When a company decides to issue a stock split (or stock dividend), a couple of possibilities could occur concerning what would happen to an upcoming cash dividend. The most important factors are the time the stock split happens and the time of the cash dividend's record date.
Stock Splits After the Record Date
Typically, a cash dividend will not be issued to new shares that were created from a stock split if the split date occurs after the dividend's date of record. This is similar to how an investor does not receive dividends for stocks that he purchased after the dividend's record date.
For example, suppose XYZ Corp. has set aside $2.5 million plans to pay out a $2.50 dividend on December 8 to all of its shareholders on record as of December 1 where there are one million shares outstanding.
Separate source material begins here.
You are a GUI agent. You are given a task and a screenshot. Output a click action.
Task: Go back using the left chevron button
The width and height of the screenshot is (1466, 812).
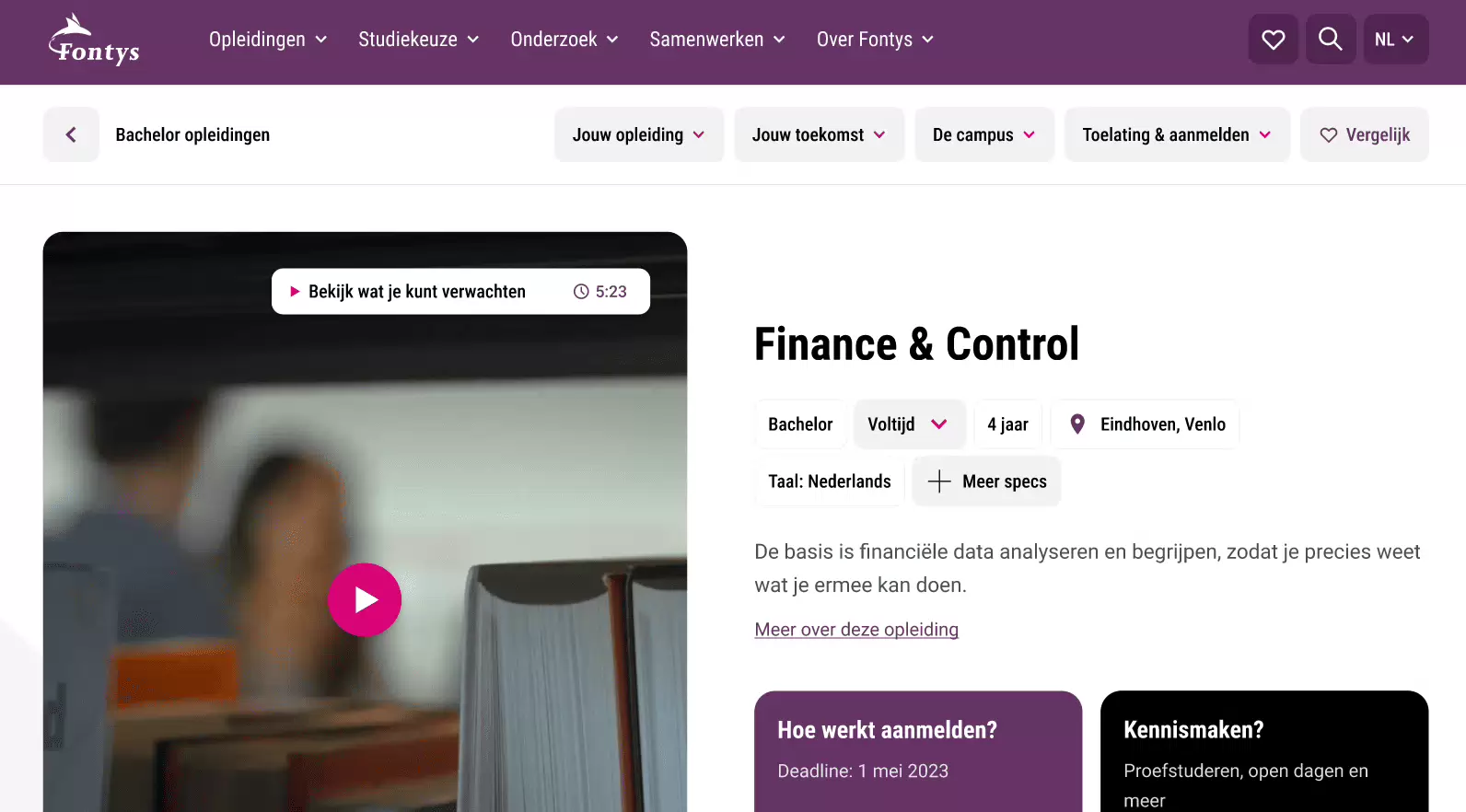pos(71,134)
Furthermore, the stock is planning to have a two-for-one stock split on December 6. Since the split happens five days after the record date, all those newly created shares will not be eligible for the dividend on December 8.
Stock Splits Before the Record Date
As for situations when the stock split occurs before a dividend record date, the dividend will for the most part be paid out for the newly created shares as well. Except that the dividend likely will be split compared to previous time periods. This is due to the fact that companies want to maintain the amount of dividends issued.
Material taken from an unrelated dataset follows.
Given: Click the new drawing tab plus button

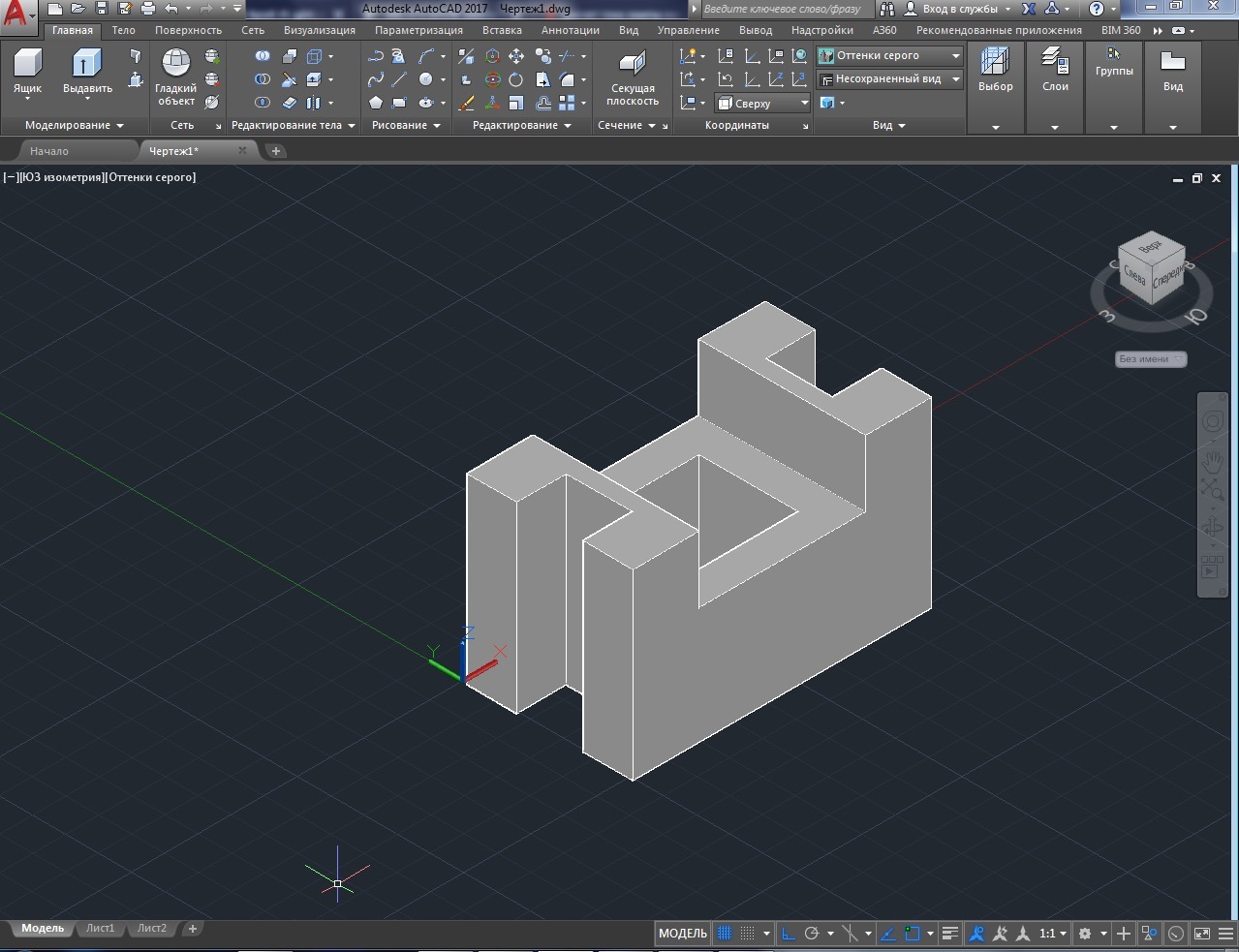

For example, suppose that ABC Corp has originally set aside $2.5 million and plans to pay out its quarterly $2.50 dividend on December 8 to all of its shareholders on record as of December 1 that own the one million shares outstanding. Since the board of directors authorized a stock split on November 31, the company will be taking the $2.5 million and then issuing a $1.25 dividend to the holders of its two million shares outstanding.
Typically, to avoid complication, a company will not issue dividends and split their stock around the same time. Effectively though, in situations where a dividend and a split occur, the shareholders who hold throughout this period will be paid the same amount in total dividends whether there was a split or not.